La mayoría de personas afirman que sus mascotas terminan pareciéndose a ellos  tanto físicamente como temperamentalmente a lo largo del tiempo; lo indiscutible de esto, es que cada  peludo tiene una personalidad que lo caracteriza, al igual que el ser humano su identidad va siendo formada a través de sus prácticas y/o costumbres.

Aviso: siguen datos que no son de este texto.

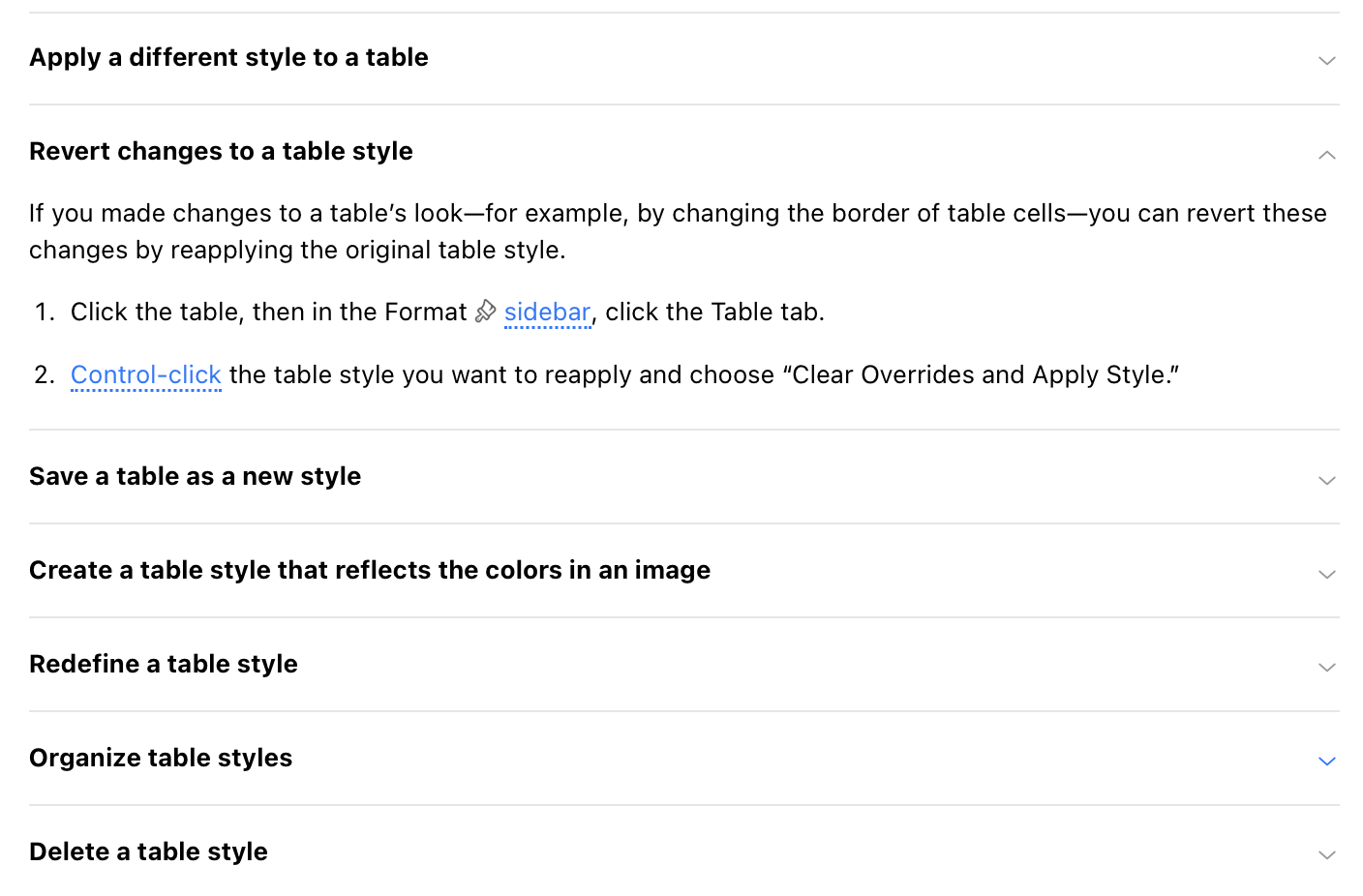Expand "Save a table as a new style" heading
Image resolution: width=1363 pixels, height=896 pixels.
coord(195,477)
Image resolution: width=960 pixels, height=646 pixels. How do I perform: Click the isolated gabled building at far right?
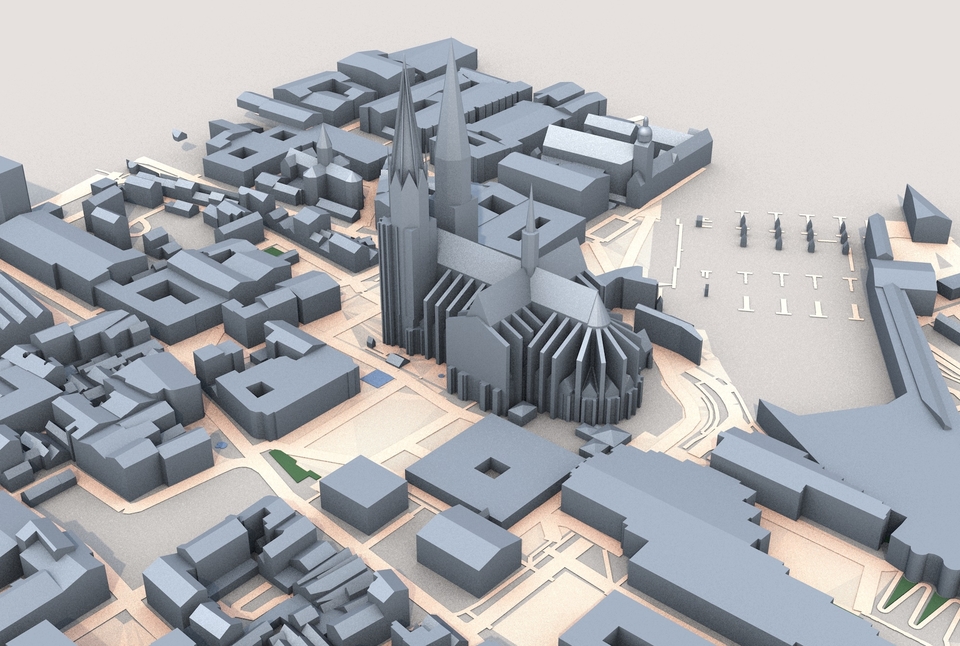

El temperamento se define como “la forma de ser de cada individuo”,  por ello, es necesario identificar el comportamiento de nuestro Can, cómo actúa con otras personas y con otros animales; es indispensable observar cada detalle, cada movimiento, cada ladrido que genere nuestro compañero, para así poder reconocer en qué categoría se encuentra su personalidad.

PERSONALIDAD SOCIAL:

Las características principales de estos modelos se identifican porque son muy amistosos y cariñosos, mantienen excelentes relaciones con las personas y con otros animales; ejemplares con esta personalidad son arquetipos perfectos cuando se trata de niños, ya que son muy amorosos y pacientes, como ejemplo tenemos a los Golden Retriever y los Labradores Retriever. La única desventaja de tener un amigo peludo con esta personalidad es que si no se encuentra entrenado podría ir tras alguien que le de afecto y atención.

PERSONALIDAD TÍMIDA

Pueden existir muchos factores para que un cachorro adopte una personalidad de timidez y cobardía; encontramos que un can, el cual no tiene contacto con otros perros ni personas genera aislamiento, por otra parte las experiencias traumáticas contribuyen al fortalecimiento de este temperamento, como el hecho de convivir con un perro dominante y agresivo.

PERSONALIDAD AGRESIVA

Este temperamento puede tener un factor genético, aunque su aumento  se ve demostrado en en las enseñanzas previas; es necesario resaltar que razas como  los Rottweiler y los Doberman, son seleccionados como perros de protección, y la educación que les es proporcionada  agudiza su nivel de agresividad, y en muchas ocasiones causando lamentables hechos debido al mal manejo.

Adorables, tiernos, amistosos, extrovertidos o alocados. Así amamos a nuestros peludos compañeros de vida, por ello es necesario tener un excelente cuidado y educación para su formación, hasta llegar al punto de decir  “ es idéntico a su amo”.